Un déficit programmé pour aider les adhérents

Pour compenser le manque à gagner de ses producteurs, la coopérative va leur verser un prix suffisamment rémunérateur. En regard des prix de commercialisation dégradés, elle a alors projeté un déficit de plusieurs millions d’euros sur son exercice 2024-2025. Une première dans son histoire. « Nous pouvons apporter un soutien à nos producteurs car la structure financière de la coopérative est très saine. Nous pouvons nous le permettre sur une campagne, mais pas sur deux », souligne Jean-Luc Reigne.

Les 7 000 hectares de verger sont répartis sur des exploitations qui sont heureusement en polyculture pour la plupart. Mais la dynamique de développement en cours depuis quelques années risque d’être brisée, alors qu’il y avait eu « une croissance de la production à deux chiffres entre 2015 et 2020 avec un niveau de surfaces implantées sur cette période équivalent à celui des quarante années précédentes ».

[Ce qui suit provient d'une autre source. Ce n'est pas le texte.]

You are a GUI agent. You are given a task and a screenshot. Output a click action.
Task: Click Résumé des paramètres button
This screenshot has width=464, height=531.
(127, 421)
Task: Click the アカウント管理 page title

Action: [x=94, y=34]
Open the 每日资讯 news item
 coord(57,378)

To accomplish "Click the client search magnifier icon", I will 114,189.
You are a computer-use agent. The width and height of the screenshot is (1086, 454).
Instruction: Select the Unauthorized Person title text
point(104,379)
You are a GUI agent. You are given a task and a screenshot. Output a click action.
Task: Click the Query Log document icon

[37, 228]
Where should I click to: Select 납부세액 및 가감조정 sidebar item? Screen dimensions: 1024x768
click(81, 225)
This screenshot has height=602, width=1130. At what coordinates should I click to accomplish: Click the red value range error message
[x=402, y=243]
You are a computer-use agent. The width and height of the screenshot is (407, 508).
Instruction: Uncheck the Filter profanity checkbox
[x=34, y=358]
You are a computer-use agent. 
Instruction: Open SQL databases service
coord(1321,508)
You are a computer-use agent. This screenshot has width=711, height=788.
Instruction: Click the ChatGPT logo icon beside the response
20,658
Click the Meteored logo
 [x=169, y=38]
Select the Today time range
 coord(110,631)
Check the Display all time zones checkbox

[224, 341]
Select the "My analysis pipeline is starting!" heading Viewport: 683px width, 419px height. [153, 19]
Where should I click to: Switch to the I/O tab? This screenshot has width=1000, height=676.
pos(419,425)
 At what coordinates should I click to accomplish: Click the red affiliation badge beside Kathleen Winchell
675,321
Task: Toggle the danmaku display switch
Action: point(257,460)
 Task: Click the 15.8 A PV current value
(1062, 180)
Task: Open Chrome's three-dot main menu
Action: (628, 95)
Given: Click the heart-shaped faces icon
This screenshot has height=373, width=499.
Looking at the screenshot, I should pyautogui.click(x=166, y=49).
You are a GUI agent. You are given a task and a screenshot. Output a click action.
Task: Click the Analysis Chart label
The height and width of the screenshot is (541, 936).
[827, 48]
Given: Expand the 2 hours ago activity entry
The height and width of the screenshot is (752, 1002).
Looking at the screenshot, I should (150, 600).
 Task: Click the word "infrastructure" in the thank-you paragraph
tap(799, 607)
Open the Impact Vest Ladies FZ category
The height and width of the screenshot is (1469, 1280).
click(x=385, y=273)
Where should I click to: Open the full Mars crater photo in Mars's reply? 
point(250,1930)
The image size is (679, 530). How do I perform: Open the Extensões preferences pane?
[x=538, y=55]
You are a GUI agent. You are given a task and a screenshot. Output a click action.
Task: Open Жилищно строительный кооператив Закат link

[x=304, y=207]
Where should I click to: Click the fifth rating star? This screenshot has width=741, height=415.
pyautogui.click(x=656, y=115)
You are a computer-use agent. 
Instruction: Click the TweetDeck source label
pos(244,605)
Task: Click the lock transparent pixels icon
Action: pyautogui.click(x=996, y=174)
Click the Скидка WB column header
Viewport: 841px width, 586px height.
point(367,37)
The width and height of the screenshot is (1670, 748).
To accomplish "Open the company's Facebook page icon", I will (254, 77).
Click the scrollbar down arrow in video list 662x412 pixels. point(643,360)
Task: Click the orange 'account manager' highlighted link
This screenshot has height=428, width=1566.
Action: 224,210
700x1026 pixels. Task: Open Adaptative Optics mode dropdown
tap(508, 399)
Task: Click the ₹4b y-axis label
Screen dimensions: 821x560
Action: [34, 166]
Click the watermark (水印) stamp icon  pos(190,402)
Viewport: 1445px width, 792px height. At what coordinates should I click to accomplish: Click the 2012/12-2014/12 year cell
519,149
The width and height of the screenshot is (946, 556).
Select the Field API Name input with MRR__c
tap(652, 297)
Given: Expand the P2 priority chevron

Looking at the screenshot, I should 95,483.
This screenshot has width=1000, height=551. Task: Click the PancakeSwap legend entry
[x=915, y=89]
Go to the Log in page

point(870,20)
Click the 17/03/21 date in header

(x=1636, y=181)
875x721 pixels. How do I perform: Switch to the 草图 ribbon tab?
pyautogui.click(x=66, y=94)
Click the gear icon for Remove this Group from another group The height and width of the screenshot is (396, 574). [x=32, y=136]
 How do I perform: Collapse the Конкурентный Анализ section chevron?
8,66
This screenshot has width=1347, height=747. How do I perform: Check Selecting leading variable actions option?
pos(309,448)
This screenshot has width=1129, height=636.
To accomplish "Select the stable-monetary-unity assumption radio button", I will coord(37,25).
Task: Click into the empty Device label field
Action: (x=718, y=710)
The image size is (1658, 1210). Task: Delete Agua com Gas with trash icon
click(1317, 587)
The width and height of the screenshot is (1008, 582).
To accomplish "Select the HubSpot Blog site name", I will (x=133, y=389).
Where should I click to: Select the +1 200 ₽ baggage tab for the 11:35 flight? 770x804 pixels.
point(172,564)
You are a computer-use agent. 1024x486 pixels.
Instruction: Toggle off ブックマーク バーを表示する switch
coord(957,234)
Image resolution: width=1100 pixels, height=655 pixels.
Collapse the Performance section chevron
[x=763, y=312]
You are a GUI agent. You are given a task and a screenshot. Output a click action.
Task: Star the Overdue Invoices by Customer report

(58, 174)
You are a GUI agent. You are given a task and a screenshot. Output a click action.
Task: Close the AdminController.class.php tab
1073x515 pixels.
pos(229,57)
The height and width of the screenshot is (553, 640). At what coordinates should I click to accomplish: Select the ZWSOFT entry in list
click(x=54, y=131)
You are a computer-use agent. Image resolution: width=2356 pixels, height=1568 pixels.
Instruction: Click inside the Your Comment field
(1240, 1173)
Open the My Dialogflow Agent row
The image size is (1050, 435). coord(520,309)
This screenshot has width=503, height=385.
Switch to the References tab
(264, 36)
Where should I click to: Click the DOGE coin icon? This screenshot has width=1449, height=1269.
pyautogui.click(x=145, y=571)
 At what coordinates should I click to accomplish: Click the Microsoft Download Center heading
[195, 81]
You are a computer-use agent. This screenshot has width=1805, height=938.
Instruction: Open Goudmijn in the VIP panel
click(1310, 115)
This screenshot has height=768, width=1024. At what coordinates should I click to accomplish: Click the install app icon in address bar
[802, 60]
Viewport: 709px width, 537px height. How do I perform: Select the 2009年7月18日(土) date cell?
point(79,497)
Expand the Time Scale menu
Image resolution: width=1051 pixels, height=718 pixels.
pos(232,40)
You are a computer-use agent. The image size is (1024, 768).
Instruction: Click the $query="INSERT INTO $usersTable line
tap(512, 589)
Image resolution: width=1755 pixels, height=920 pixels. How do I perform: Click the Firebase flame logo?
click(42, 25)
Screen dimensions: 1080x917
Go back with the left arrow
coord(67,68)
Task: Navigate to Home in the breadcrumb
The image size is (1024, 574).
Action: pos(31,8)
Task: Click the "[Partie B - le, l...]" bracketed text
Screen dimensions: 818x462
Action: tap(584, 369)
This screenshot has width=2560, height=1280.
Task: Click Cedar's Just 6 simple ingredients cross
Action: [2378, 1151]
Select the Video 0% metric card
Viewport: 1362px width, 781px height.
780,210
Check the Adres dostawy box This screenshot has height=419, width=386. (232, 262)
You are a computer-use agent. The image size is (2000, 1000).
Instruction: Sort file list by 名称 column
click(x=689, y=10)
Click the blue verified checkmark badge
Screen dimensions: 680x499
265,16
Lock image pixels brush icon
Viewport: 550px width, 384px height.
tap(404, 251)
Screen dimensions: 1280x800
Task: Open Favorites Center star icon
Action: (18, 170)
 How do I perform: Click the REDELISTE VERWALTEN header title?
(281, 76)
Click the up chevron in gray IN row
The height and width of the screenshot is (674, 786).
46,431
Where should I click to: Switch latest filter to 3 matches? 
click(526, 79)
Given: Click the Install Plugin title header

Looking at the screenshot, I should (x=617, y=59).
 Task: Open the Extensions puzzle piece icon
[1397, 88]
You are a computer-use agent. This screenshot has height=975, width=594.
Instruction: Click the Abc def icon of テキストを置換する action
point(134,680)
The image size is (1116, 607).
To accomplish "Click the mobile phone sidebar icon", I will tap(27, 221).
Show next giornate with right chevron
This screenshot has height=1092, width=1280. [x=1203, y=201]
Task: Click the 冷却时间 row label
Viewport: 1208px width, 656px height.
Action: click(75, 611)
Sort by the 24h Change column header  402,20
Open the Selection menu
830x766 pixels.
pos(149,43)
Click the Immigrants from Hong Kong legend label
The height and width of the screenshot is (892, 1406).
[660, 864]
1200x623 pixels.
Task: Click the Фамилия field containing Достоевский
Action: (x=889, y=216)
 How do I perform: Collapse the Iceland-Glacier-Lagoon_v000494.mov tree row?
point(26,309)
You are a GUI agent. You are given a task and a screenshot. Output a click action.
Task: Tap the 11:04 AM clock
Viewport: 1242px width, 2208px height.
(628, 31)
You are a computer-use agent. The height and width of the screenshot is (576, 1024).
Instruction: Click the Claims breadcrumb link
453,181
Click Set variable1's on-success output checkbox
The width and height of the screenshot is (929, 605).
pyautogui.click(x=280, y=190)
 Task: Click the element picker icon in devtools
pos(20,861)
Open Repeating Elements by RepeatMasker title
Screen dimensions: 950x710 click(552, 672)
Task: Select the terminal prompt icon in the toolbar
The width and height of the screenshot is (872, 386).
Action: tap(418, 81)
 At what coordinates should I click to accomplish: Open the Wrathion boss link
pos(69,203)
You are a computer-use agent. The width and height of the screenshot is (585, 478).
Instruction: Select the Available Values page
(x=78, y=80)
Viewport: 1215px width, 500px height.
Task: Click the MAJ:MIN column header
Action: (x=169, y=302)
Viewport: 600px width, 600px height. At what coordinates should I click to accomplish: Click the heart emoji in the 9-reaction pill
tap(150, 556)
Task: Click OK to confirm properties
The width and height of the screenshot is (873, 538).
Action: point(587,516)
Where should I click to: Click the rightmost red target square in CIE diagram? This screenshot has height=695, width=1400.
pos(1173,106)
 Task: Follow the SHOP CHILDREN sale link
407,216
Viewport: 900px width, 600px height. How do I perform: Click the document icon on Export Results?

« Nous nous faisons fusiller en plein vol par une absurdité totale », déclare Jean-Luc Reigne, directeur général de la coopérative Unicoque. (© Unicoque)

Monter à 25 % d’origine France

Or le marché existe. Les besoins nationaux en noisettes sont couverts seulement à 10 % par l’origine française. La coopérative Unicoque fournit 85 à 95 % de ces 10 %. « Nous avons les moyens de monter à 20-25 % d’origine nationale », estime son directeur. D’autant que d’autres coopératives sont en train de tester cette production. « Cinq coopératives du nord de la Loire ont identifié la noisette comme une piste de diversification avec l’idée de travailler des synergies avec nous. Elles sont dans l’attente aujourd’hui, même si leurs régions sont moins touchées par ces ravageurs pour l’instant ; ce qui pourrait évoluer. »

Mais encore faut-il que les utilisateurs nationaux privilégient un peu plus l’origine française, 90 % des volumes consommés étant donc importés, majoritairement de Turquie, à des prix compétitifs. Et Unicoque vend alors 55 % de ses volumes à l’export, plus précisément vers l’UE, à des transformateurs préférant la qualité extra qui est sa marque de fabrique.

Deux options se présentent

Le devenir de la coopérative dépend en fait des mesures qui pourraient être prises pour soutenir la filière. « Nous ne cessons de répéter que la situation se dégrade au fil des ans depuis 2020, mais nous n’avons aucun retour à ce sujet », se désole le directeur, ne comprenant pas cette indifférence dans un contexte où la souveraineté alimentaire est prônée, ainsi que le développement des territoires, deux clés de voûte de la stratégie de la coopérative.

Deux options se présentent. « Soit nous arrivons à obtenir des décisions cohérentes en accord avec l’objectif de souveraineté nationale et avec les règles de nos voisins européens, et tout reprend son cours. Soit rien ne bouge dans les six mois et la production française sera alors menacée. Dans ce cas, nous devrions revoir notre stratégie en nous orientant vers du négoce, devant importer des noisettes pour les transformer sur notre site. »

Noisettes dégradées. (© Unicoque)

Une situation ubuesque

Jean-Luc Reigne souligne l’absurdité de la situation. « Nous pourrions importer des fruits d’Italie ou d’Espagne et les transformer sur le territoire national, alors qu’ils sont traités avec de l’acétamipride interdite sur ce même territoire. »

Toutefois, la coopérative a engagé des programmes de recherche pour trouver des alternatives. Ainsi, elle a procédé à des premiers lâchers de guêpe samouraï, insecte auxiliaire parasitant la punaise diabolique. « Il nous faudrait plus de moyens car l’élevage de cet auxiliaire est coûteux et il faut compter au moins trois à cinq ans d’ici le déploiement de cette technique. » Si la Région apporte un soutien financier, les pouvoirs publics « ne mettent pas un centime pour nous aider ». Ce qui renforce l’amertume de la situation.

Mais dans l’immédiat, appuyés par un rapport d’expertise de la Draaf affirmant que « la situation ne pouvait être maîtrisée dans les conditions de moyens de lutte réglementairement autorisés », producteurs et salariés demandent la mise en place des procédures nécessaires face à l’urgence phytosanitaire qui les concerne, ainsi que l’harmonisation des règles phytosanitaires entre la France, l’Espagne et l’Italie.